SOCIÉTÉ

Justice : Procès en série pour les mauvais gestionnaires des fonds provinciaux de la Transition

Les jours de quiétude sont comptés pour les potentiels gestionnaires indélicats des fonds de la Transition. Le procureur de la République près le tribunal de première instance de Libreville, Bruno Obiang Mve, a annoncé, le mercredi 22 octobre 2025, l’ouverture imminente d’enquêtes financières approfondies ciblant la gestion des 63 milliards de FCFA alloués aux neuf provinces du Gabon.

Un signal fort : le temps de la redevabilité a sonné, et les risques d’inculpation planent sur ceux qui auraient détourné cette manne destinée à améliorer la vie des citoyens.

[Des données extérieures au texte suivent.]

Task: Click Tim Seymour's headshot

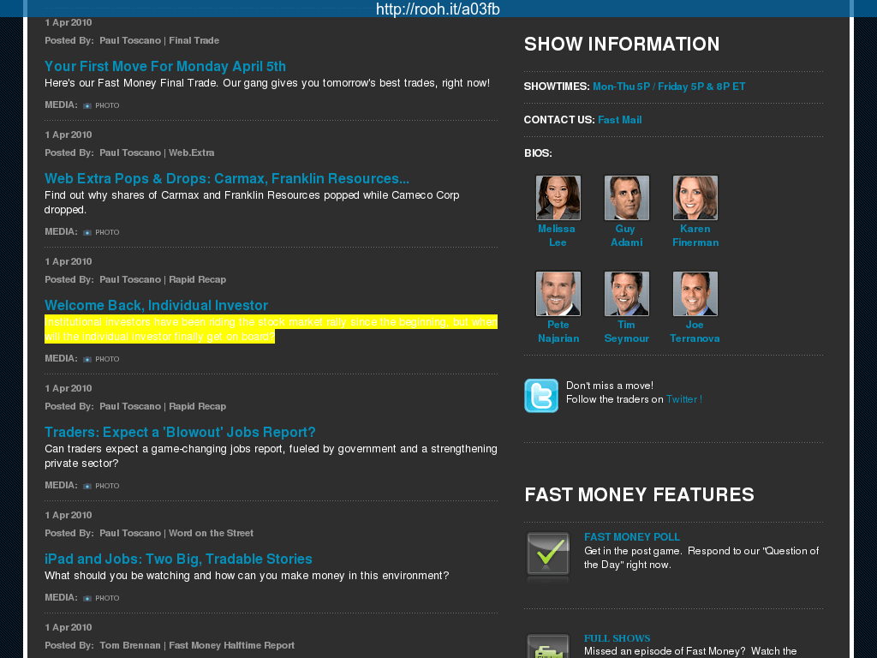Action: [x=626, y=294]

L’objectif affiché de ces investigations n’est autre que de vérifier l’usage réel et la traçabilité des 7 milliards de FCFA débloqués pour chaque province en 2024 par Brice Clotaire Oligui Nguema, alors président de la Transition. Ces sommes colossales devaient financer des projets à fort impact social et marquer une rupture avec les dérives de l’ancien régime.

Par cette annonce, le parquet de la République ouvre une période de grande incertitude pour de nombreux décideurs locaux, chefs d’entreprises et administrateurs impliqués dans l’exécution de ces projets. Les enquêtes porteront non seulement sur les administrations, mais également, et surtout, sur la répartition et l’affectation effective de ces milliards.Si des voix s’élèvent sur les réseaux sociaux pour exprimer un certain scepticisme quant à la capacité des autorités judiciaires à aller jusqu’au bout, le procureur Obiang Mve met néanmoins la pression sur les gestionnaires provinciaux. La dénonciation persistante de l’opacité et du manque de suivi dans l’utilisation de ces fonds est désormais prise au sérieux par la justice.

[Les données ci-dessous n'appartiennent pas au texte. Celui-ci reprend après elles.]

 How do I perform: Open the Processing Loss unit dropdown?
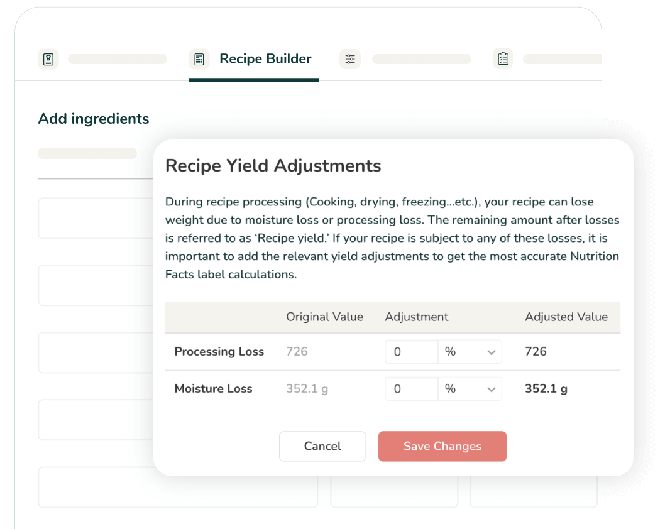click(x=470, y=352)
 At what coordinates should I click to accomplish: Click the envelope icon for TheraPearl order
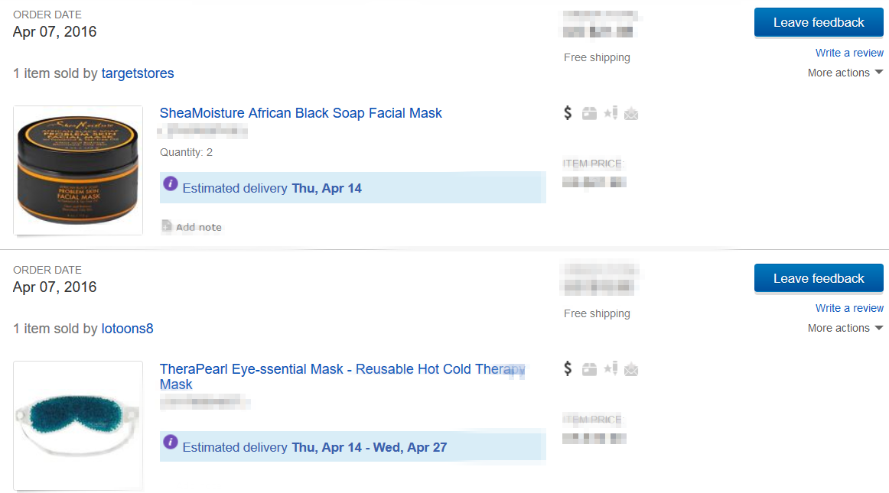631,370
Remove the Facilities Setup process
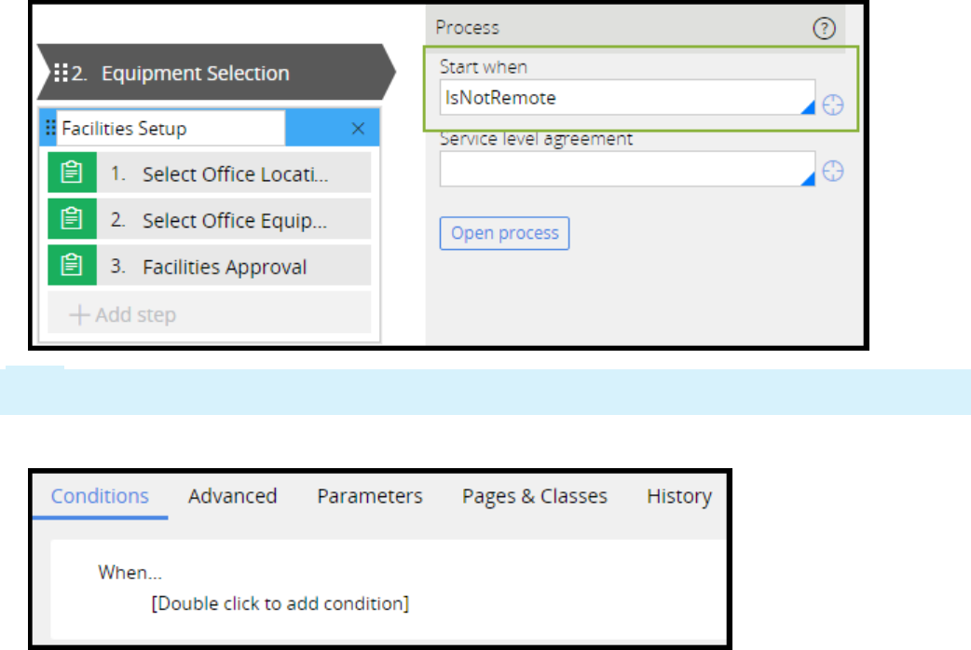Screen dimensions: 971x650 [x=358, y=129]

Le message du parquet est clair : toute irrégularité avérée, tout cas de détournement ou de mauvaise gestion pourrait déboucher sur des poursuites judiciaires formelles. Les gestionnaires qui n’auront pas de preuves irréfutables de l’impact des fonds, ou dont la comptabilité présentera des failles, s’exposent directement à la rigueur de la loi.

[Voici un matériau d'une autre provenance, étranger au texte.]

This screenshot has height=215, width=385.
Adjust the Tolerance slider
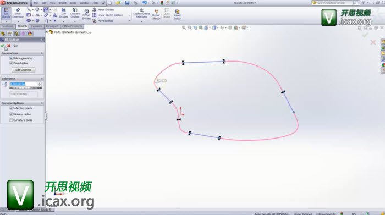(x=25, y=88)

Cette initiative s’inscrit dans la dynamique de moralisation de la vie publique et de lutte contre la corruption entamée après le coup d’État du 30 août 2023. Les 63 milliards de FCFA étaient la promesse d’une transformation territoriale et d’une justice sociale ; pour ceux qui les auraient vus comme une opportunité d’enrichissement personnel, cette enquête représente désormais un danger majeur et l’amorce d’une possible descente aux enfers judiciaires. La Transition exige désormais des comptes.